L’ACHRU salue cette occasion de présenter ses recommandations au Comité permanent des finances. Elle se réjouit de la volonté du gouvernement fédéral de renforcer le secteur du logement social, abordable et sans but lucratif canadien. Elle continuera de travailler avec les fonctionnaires fédéraux à l’implantation des mesures du budget 2017 et de celles qui seront contenues dans la Stratégie pancanadienne de l’habitation. Le budget 2018 offre l’occasion de construire sur la base des investissements inclus dans les budgets précédents.

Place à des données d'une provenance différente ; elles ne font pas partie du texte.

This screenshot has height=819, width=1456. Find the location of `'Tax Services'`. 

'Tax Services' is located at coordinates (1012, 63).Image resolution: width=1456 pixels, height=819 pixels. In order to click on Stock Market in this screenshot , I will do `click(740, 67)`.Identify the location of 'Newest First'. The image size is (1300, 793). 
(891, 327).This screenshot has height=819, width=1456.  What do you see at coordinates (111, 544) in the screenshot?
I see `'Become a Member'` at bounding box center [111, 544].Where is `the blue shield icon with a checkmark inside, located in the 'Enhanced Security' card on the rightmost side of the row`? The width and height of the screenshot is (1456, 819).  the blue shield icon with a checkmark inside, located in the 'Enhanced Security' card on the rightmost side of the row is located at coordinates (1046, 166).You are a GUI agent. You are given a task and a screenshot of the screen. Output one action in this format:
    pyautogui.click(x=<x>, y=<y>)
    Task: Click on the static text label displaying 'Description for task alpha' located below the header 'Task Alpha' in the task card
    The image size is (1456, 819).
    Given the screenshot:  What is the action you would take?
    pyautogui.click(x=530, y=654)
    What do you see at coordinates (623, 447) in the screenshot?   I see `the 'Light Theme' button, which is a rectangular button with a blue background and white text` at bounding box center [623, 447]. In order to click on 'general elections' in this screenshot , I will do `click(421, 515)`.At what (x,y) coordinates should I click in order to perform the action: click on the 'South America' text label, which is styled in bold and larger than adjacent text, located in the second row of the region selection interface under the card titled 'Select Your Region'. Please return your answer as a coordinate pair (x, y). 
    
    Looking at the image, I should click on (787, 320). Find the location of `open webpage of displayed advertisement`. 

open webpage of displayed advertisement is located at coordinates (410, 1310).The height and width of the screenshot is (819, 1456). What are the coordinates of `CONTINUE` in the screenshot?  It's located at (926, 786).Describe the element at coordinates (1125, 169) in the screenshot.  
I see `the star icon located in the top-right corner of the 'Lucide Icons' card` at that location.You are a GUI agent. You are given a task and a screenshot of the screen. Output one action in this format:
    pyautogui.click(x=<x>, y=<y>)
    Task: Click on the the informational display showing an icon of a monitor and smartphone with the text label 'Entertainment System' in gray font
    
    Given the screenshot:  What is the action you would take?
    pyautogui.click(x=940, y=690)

Le gouvernement fédéral a l’occasion, grâce à des investissements continus en habitation, d’atteindre, en 2035, l’objectif de donner à chaque personne vivant au Canada l’accès à un logement décent, abordable et durable. La promulgation de la Stratégie canadienne de l’habitation et de la Stratégie autochtone de l’habitation présente la possibilité de faire face à plusieurs enjeux structurels et persistants auxquels sont confrontés les gestionnaires et, plus important encore, leurs locataires. Dans cet esprit, l’ACHRU espère grandement continuer d’échanger avec les membres du comité sur ces stratégies à long terme, une fois qu’elles seront finalisées.